» **Source records**:
'''

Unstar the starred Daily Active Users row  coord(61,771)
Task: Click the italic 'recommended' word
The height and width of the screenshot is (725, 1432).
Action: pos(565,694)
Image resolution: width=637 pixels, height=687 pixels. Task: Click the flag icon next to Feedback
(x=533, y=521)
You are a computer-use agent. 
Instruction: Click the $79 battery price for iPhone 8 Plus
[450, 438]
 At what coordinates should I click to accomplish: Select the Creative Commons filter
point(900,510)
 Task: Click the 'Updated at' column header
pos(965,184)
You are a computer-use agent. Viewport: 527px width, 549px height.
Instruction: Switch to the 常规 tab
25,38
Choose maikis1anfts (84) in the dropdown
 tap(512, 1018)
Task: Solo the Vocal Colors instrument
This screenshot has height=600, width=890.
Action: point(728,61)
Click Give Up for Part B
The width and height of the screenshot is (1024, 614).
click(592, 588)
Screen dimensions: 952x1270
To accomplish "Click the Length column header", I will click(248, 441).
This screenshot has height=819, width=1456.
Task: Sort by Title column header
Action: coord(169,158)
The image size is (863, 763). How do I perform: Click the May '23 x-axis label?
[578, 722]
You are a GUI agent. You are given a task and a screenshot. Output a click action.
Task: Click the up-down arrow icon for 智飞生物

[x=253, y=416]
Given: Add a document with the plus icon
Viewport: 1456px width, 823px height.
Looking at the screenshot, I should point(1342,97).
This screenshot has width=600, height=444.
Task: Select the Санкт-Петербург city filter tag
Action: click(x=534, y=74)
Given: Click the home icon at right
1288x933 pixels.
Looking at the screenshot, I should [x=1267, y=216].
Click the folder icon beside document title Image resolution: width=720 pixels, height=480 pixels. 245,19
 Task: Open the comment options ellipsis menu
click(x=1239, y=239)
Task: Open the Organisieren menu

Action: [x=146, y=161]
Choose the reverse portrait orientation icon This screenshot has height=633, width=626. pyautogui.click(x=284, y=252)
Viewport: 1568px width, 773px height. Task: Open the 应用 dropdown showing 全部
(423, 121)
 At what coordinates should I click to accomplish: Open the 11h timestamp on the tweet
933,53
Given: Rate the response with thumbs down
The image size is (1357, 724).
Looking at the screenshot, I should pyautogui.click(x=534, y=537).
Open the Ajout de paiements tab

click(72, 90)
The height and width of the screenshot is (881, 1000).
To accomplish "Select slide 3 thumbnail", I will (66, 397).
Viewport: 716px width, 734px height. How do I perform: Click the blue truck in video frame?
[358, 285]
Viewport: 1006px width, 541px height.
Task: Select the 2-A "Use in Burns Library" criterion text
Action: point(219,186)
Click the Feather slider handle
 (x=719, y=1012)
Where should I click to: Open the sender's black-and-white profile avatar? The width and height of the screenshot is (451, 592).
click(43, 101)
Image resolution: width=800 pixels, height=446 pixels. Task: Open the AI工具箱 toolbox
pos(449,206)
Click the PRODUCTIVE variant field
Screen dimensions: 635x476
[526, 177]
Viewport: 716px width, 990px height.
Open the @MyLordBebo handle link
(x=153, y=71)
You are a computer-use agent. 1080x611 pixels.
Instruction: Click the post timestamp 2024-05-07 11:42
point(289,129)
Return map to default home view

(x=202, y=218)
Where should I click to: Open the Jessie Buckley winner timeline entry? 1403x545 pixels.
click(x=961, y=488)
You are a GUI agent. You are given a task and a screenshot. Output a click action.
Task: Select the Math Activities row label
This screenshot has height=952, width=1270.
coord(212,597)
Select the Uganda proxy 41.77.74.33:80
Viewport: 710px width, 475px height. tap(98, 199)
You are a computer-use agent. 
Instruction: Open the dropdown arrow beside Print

'''

» **TASK TO CARRY OUT**: Reply with the count alone: how many lines of the records contain the string "computer"?

» **SOLUTION TO THIS PROBLEM**: 4